You have to admire and respect the entrepreneurial recklessness of those souls who, for whatever reasons, have been seduced into the romantic notion of owning their own vineyard or even chateau.

Martin Krajewski is a case in point. A wine-loving Englishman and keen golfer, who played regularly on the British amateur circuit, he was doing very nicely, having set up in the early 80s an outsourcing consulting and financial services company.

"Frankly, it was ticking over very smoothly and I was getting bored," he admits.

Krajewski began investing, in a small way, as a silent partner in a Bordeaux Winery, Chateau de Sours, an 80ha property planted with merlot, cabernet sauvignon, cabernet franc, petit verdot, sauvignon blanc and semillon.
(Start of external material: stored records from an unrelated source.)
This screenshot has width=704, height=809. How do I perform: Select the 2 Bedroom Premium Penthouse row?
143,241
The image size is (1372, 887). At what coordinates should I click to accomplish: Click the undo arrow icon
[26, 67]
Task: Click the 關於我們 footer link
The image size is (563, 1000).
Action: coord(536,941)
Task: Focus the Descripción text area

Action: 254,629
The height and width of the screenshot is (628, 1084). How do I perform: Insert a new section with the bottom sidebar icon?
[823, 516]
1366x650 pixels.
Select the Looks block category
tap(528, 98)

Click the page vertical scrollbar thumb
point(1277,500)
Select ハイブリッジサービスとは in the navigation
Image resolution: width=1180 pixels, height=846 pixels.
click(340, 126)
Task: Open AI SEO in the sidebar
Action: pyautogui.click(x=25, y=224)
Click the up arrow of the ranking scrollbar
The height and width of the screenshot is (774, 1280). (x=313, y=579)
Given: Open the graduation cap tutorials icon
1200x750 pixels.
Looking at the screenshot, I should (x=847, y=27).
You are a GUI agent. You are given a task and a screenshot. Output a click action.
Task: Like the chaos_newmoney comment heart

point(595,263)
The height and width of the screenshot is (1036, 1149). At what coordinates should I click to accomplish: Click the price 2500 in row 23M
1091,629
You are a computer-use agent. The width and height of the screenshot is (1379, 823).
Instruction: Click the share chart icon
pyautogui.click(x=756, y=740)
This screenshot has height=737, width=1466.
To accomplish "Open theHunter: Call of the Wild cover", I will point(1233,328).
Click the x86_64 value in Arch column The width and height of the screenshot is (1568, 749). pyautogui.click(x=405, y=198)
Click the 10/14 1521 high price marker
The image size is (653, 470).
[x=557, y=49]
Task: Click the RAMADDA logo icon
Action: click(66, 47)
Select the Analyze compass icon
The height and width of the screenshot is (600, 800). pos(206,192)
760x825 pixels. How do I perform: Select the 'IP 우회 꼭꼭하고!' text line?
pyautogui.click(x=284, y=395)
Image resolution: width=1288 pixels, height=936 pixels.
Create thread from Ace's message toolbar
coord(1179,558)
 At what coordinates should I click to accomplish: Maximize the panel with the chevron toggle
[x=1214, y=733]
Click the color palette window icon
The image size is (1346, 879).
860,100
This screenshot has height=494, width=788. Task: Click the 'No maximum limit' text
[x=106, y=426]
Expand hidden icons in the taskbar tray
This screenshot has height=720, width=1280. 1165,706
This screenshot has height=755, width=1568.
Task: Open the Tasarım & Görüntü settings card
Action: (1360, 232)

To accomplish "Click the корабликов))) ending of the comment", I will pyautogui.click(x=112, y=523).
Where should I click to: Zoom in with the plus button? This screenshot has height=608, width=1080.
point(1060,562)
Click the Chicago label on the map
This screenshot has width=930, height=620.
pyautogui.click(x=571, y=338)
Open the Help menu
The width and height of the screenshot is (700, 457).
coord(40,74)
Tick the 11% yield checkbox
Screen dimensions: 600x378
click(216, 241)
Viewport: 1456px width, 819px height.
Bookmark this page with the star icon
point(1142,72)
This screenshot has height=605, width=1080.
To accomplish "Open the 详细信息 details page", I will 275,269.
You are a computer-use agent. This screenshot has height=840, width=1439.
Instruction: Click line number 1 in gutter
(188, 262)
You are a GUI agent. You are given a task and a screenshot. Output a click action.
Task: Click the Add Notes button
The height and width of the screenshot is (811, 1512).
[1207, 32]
"Every year I had to put more money into it and kept investing until I finished up owning it." In 2008 his family relocated and the former corporate executive is now a fully engaged proprietor of the beautifully restored chateau and vineyard, set high on a commanding limestone plateau to the south-west of Libourne and Pomerol and facing the ancient town of St Emilion.

Krajewski has a pragmatic approach to the business so, unusually for French wines, most are screwcap.

"Our wines are modern in style, fruit-driven and fresh and we have a lot of new young vines as well as established vines."

Chateau de Sours dates back to the 14th century when it served as an inn on the pilgrimage route to Spain. The Comtes du Richemont planted its first vines and built the current house in 1792.

The modern new winery has an annual production capacity of 850,000 bottles and beneath it is a labyrinth of caves, used for the patient storage of an exceptional sparkling rosé during the secondary fermentation. Annual production is around 60,000 cases and 90 per cent of that is exported worldwide.

A tiger for punishment, he recently bought into the Grand Cru St Emilion rising star, Clos Cantenac.

Boardroom consultancy is a fading memory.


2010 Chateau de Sours Bordeaux Rosé, $35
Widely acknowledged as one of the finest rosé wines made in France, and at a most reasonable price. It is 70 per cent merlot and 30 per cent cabernet franc and is luscious, vibrant and ideal summer drinking with loads of berry fruit and cream.

2010 Chateau de Sours Richemont, $22
Entry-level red wine offering easy drinking for lunch or as a lighter-style dinner wine, it is a blend of merlot and cabernet franc with a dash of cabernet sauvignon full of raspberry, menthol and blackberry flavours with a fruity finish.